Despite the demonstrable impossibility of sucking and blowing
simultaneously, Canada's drug policy continues to follow just such an
approach. Consider last week's march by 100 or so drug addicts and their
supporters through the seedy Eastside of Vancouver to protest what they
claim are 2,000 local deaths by overdose in the past decade.

The addicts champion decriminalization of all drugs and free heroin, as is
provided by government agencies in Switzerland. Users in Vancouver are
provided with a needle exchange and a local group is vowing to open a
supervised injection site shortly, a move the B.C. government says it will
support if there is "universal support" from the community.

And herein lies the contradiction that is our drug policy. Possession of
heroin or any other illegal drug is a criminal offence punishable by
imprisonment. And yet in Vancouver free needles and, possibly, injection
sites are provided to ensure that those same illegal drugs are used in a
safe and standardized manner.
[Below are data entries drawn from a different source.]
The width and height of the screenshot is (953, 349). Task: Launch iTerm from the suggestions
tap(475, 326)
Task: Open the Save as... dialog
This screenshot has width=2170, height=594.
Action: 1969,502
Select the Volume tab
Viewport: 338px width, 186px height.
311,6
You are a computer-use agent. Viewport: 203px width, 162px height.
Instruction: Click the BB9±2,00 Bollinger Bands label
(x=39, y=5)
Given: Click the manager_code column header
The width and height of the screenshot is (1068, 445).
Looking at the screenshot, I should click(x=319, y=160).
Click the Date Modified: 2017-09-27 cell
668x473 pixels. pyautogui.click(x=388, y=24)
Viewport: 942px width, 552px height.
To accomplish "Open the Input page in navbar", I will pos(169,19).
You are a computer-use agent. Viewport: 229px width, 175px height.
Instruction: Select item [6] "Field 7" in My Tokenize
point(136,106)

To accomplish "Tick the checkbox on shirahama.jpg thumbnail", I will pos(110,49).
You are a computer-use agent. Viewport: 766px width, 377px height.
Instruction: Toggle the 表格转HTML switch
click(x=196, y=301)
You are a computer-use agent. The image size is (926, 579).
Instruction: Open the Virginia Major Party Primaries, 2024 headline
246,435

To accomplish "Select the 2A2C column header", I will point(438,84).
The state is concurrently encouraging and
discouraging the same activity. Is it any wonder the War on Drugs has been
declared lost?

We have previously argued for the decriminalization of marijuana, reducing
the punishment for possession to a modest fine. It would make more sense,
we suggested, to redirect our law enforcement efforts away from the
relatively harmless possession of marijuana and toward weightier crimes. We
would argue that the same cannot be said for harder drugs. The violence and
physical toll caused by heroin and cocaine demand continued societal
vigilance and enforcement against their proliferation and treatment for
those addicted.

However, regardless of the side chosen in this debate -- a continuation of
the war against drugs, or complete decriminalization on the basis that the
greater harm is attributible to the inability of users to obtain their
drugs legally -- a measure of consistency would clearly be preferable to
the current policy muddle. We can fight drugs or facilitate their use. We
cannot do both at once.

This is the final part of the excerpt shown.